股関節骨折手術後せん妄の発生率に及ぼす集学的ケアバンドルの効果:品質改善研究

大腿骨頸部骨折2.png・せん妄は、股関節骨折手術後のよく見られる合併症である。救急部、手術室、病棟の管理を標準化した周術期ケアバンドルを導入した。これには以下が組み込まれた。腸骨筋膜ブロックの使用、鎮痛の合理化、せん妄を引き起こすことが知られている薬物の回避、スタッフ向けの定期的な教育プログラム、コンプライアンスの継続的監査

・本研究は、2017 年 6 月から 2018 年 12 月までに実施された。ケアバンドルの導入前(対照群)と後(ケアバンドル群)の 150 人の患者を募集した。

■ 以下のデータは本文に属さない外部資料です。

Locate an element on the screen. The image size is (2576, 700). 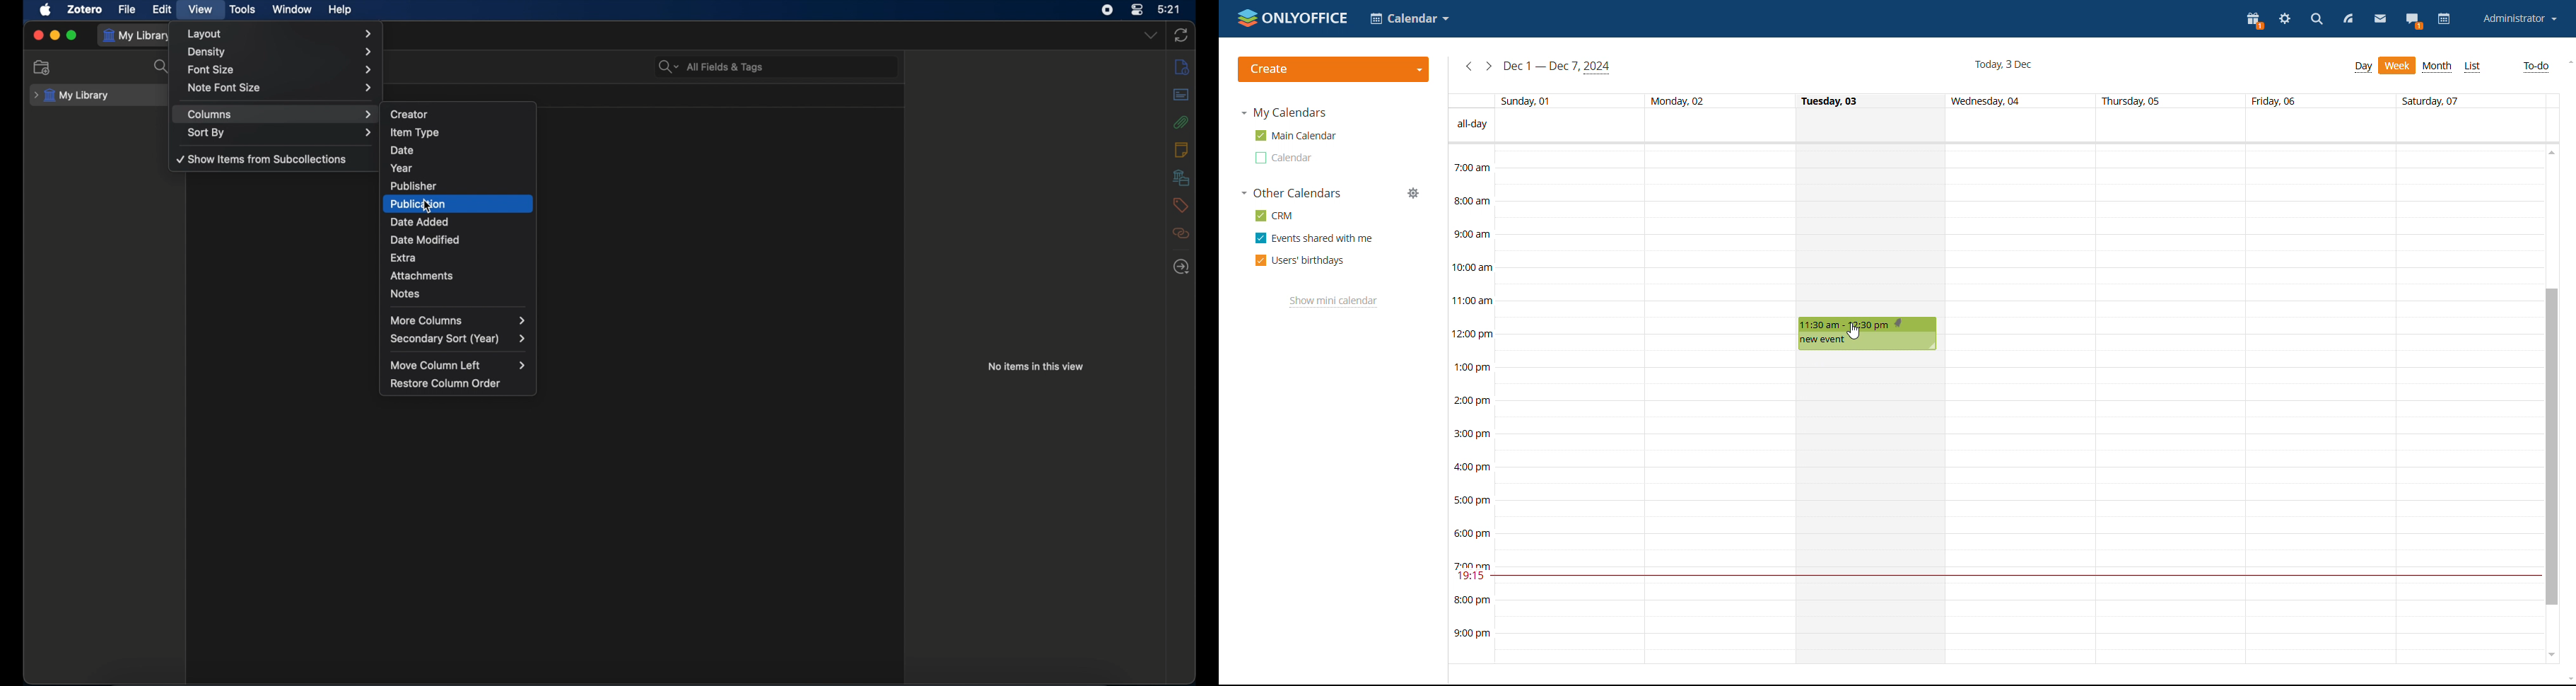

股関節骨折手術を受けた患者で、対照群と比較してケアバンドル群の方が術後 3 日目にせん妄の発生率が低かった(それぞれ 33 例(22%) vs 49 例(33%)、p=0.04)。ケアバンドル群の患者は、術後 3 日目に、せん妄回避の調整 OR が 2.2(95%CI 1.1-4.4)(p=0.03)であった。以下を含む副次評価項目(術後 30 日で測定)については、群間差はなかった:全死因死亡、複合罹患率、収容期間、歩行状態。・調査期間中、ケアバンドル要素のコンプライアンスは、救急部(49 人の患者(33%)から 85 人の患者(59%)へ、p<0.001)と麻酔科(40 人の患者(27%)から 104 人の患者(69%)へ、、p<0.001)では向上し、整形外科では高いレベルのコンプライアンスが維持された(143 人の患者(95%)から 140 人の患者(93%); p=0.45)。

集学的治療バンドルで治療された患者では、股関節骨折手術後せん妄の発生率が臨床的および統計的に有意に減少した。
POINTあの手この手を使用して、集学的に予防策を立てると、術後せん妄を低減できる。